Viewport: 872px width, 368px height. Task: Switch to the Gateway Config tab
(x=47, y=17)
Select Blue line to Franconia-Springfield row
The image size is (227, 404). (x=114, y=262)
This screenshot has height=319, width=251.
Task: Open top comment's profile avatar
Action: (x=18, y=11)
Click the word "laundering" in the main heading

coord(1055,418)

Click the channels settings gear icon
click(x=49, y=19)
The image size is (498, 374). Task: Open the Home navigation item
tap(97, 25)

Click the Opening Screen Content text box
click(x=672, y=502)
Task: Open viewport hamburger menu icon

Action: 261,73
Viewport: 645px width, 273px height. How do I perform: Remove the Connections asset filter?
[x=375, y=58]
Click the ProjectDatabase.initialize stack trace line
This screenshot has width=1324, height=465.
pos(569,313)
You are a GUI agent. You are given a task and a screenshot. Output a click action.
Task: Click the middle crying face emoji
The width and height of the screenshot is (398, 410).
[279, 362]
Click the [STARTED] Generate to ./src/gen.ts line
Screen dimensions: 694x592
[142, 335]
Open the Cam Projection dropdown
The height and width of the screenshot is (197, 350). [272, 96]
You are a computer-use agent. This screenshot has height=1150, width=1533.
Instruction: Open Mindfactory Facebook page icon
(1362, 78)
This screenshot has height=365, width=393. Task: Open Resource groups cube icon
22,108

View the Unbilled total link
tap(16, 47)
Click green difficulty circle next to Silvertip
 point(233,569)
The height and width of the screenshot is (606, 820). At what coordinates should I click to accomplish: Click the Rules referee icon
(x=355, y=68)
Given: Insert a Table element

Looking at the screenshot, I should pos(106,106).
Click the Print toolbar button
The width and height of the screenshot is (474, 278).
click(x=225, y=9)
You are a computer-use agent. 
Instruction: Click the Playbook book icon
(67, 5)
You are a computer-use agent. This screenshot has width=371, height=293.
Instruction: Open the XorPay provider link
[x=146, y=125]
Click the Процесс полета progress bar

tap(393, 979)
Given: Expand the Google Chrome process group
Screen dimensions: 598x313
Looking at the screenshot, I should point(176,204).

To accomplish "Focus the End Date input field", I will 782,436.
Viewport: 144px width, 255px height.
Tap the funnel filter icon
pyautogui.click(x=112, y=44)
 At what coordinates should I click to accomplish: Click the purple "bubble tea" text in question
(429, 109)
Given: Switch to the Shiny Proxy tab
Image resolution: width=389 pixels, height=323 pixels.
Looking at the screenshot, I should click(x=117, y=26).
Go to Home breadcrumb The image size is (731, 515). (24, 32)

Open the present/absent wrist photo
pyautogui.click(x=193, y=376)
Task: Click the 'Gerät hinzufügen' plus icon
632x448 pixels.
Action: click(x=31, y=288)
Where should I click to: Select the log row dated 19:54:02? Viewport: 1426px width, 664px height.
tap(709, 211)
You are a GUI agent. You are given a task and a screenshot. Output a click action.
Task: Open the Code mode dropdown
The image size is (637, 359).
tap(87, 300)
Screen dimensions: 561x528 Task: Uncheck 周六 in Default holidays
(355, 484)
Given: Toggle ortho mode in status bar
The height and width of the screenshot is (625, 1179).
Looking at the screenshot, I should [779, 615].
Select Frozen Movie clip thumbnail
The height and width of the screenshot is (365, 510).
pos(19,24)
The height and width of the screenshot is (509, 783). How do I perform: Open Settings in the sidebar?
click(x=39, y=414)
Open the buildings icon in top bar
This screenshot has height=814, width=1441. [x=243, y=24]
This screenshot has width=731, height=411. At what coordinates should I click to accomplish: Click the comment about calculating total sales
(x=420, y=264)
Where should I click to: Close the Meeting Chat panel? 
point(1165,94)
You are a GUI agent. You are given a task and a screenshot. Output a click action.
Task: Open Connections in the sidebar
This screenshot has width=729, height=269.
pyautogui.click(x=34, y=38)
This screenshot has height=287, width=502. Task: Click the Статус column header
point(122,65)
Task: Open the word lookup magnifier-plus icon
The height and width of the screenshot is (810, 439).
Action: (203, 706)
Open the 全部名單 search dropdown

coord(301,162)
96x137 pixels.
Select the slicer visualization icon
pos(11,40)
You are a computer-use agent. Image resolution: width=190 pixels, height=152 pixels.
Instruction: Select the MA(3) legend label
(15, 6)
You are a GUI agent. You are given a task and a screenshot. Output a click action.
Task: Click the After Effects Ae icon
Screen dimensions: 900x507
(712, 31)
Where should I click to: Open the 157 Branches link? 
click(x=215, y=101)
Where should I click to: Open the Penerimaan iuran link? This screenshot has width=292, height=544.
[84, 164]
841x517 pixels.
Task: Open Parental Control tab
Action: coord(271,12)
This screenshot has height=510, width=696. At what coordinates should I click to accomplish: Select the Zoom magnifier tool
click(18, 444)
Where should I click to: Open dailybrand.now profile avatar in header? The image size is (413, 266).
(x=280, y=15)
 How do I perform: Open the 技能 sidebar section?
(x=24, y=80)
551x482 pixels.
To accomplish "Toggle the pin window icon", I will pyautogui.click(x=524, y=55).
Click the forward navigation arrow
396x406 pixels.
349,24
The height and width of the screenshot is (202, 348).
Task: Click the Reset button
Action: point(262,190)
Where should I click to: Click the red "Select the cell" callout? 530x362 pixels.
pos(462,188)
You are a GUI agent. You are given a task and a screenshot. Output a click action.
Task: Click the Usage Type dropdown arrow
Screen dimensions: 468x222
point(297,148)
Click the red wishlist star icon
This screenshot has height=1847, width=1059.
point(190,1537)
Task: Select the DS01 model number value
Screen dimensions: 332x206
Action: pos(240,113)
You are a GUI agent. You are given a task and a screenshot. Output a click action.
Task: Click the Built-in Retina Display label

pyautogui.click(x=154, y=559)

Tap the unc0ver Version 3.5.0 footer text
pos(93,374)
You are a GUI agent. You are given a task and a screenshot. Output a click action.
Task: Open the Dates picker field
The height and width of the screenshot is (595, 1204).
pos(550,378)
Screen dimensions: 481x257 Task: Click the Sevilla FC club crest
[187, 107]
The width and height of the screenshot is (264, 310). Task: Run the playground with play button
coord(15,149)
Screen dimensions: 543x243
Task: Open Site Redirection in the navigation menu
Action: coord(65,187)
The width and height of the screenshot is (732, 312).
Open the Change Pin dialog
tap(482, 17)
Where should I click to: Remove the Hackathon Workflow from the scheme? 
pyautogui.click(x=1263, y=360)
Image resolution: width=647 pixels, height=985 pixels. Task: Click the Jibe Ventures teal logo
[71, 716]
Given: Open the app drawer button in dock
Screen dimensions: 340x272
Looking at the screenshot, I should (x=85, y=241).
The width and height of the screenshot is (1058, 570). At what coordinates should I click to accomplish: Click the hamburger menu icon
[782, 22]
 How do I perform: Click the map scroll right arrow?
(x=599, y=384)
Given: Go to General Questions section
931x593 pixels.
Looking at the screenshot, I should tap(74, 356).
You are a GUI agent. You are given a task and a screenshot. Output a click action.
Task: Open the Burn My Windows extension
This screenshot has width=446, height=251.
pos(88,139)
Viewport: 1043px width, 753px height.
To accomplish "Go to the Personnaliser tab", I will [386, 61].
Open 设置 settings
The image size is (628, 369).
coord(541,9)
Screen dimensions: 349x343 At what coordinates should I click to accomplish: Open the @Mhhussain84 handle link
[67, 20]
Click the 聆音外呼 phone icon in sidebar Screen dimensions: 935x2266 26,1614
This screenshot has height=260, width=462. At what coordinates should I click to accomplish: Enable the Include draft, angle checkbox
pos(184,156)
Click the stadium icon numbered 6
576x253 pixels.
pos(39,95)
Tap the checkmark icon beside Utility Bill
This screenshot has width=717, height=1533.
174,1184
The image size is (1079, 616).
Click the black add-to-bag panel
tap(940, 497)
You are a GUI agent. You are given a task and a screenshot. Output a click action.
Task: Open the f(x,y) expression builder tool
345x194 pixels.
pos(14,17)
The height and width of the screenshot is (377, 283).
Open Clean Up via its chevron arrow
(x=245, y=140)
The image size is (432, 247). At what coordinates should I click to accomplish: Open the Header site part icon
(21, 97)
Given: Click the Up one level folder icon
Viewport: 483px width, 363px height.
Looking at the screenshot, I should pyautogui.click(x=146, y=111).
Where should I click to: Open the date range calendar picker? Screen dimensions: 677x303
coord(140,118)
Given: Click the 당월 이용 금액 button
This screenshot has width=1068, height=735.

— TRY IT —
All that belongs in your answer is the stretch of entries above from the line with "Task: Open Connections in the sidebar" through the line with "551x482 pixels.", printed exactly.

— WRITTEN SOLUTION —
Task: Open Connections in the sidebar
This screenshot has width=729, height=269.
pyautogui.click(x=34, y=38)
This screenshot has height=287, width=502. Task: Click the Статус column header
point(122,65)
Task: Open the word lookup magnifier-plus icon
The height and width of the screenshot is (810, 439).
Action: (203, 706)
Open the 全部名單 search dropdown

coord(301,162)
96x137 pixels.
Select the slicer visualization icon
pos(11,40)
You are a computer-use agent. Image resolution: width=190 pixels, height=152 pixels.
Instruction: Select the MA(3) legend label
(15, 6)
You are a GUI agent. You are given a task and a screenshot. Output a click action.
Task: Click the After Effects Ae icon
Screen dimensions: 900x507
(712, 31)
Where should I click to: Open the 157 Branches link? 
click(x=215, y=101)
Where should I click to: Open the Penerimaan iuran link? This screenshot has width=292, height=544.
[84, 164]
841x517 pixels.
Task: Open Parental Control tab
Action: coord(271,12)
This screenshot has height=510, width=696. At what coordinates should I click to accomplish: Select the Zoom magnifier tool
click(18, 444)
Where should I click to: Open dailybrand.now profile avatar in header? The image size is (413, 266).
(x=280, y=15)
 How do I perform: Open the 技能 sidebar section?
(x=24, y=80)
551x482 pixels.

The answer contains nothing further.